The task —
Tally the lines below that contain "agent". The number is the whole answer.

Working data —
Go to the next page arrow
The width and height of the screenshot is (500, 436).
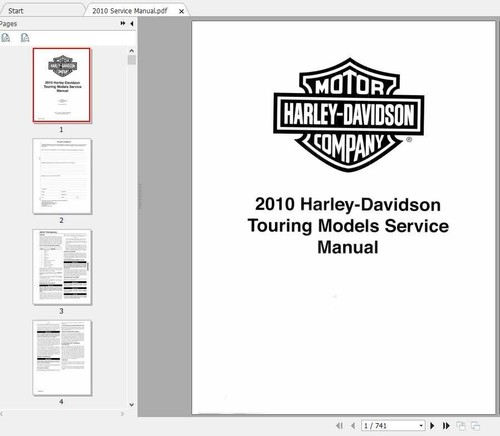tap(432, 426)
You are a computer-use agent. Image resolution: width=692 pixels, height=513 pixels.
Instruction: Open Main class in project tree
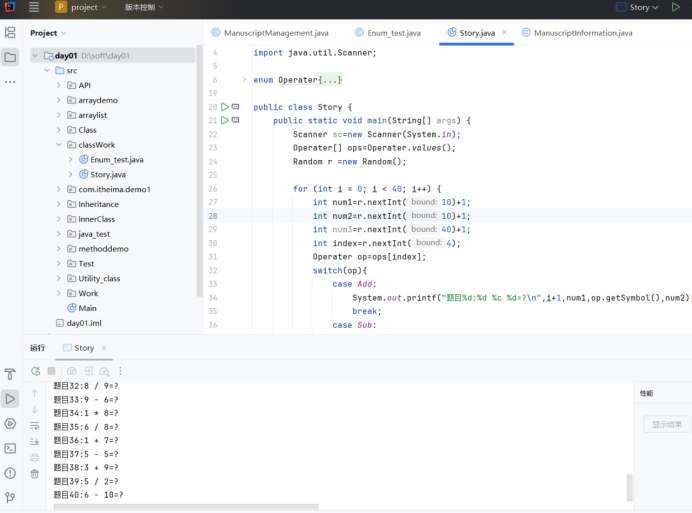[87, 308]
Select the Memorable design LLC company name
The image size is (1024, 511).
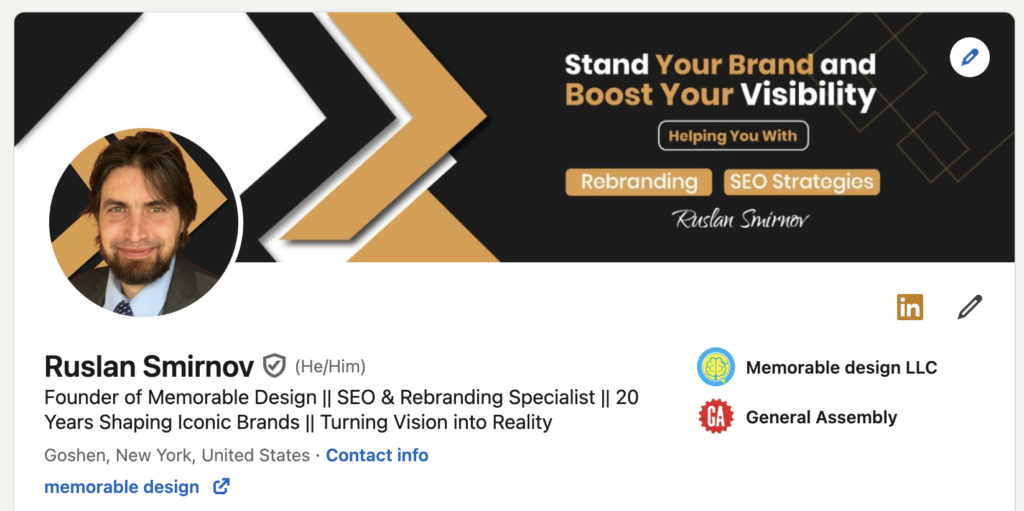point(841,367)
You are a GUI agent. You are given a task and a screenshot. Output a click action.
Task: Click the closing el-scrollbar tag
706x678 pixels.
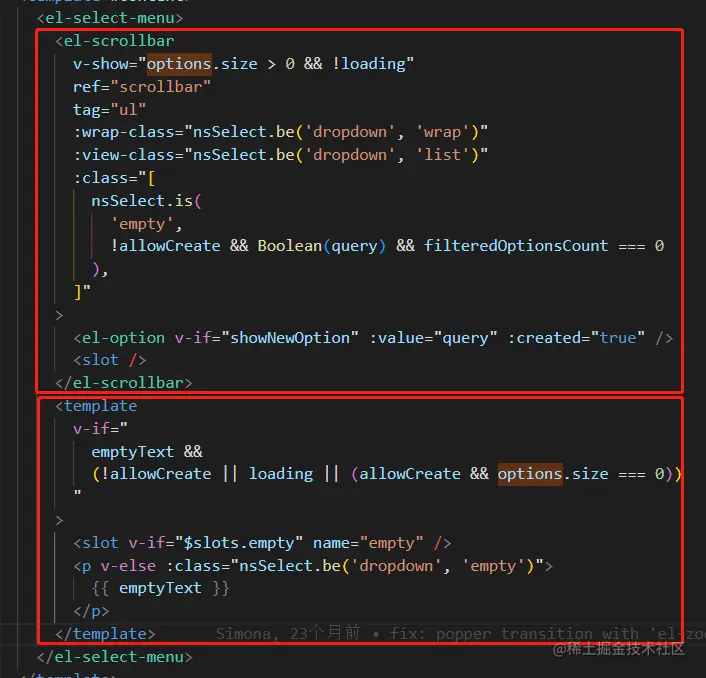(x=123, y=383)
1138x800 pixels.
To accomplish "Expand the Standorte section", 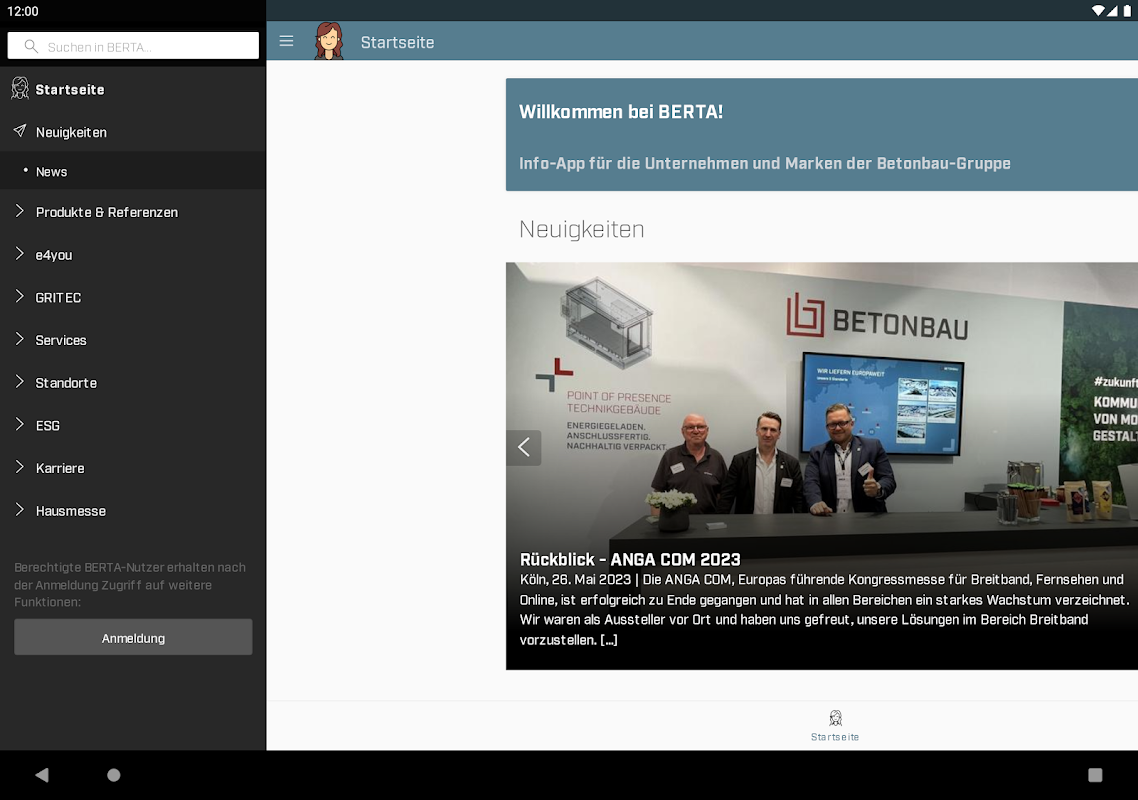I will click(x=133, y=383).
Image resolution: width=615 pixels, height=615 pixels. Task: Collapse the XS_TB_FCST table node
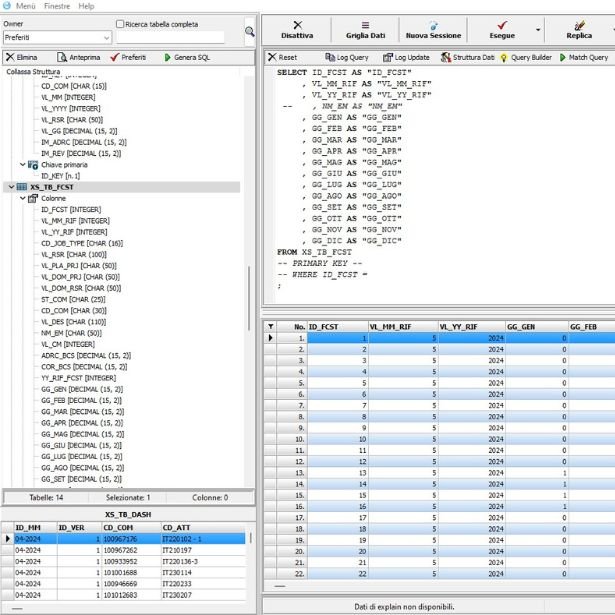coord(11,187)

Answer below —
2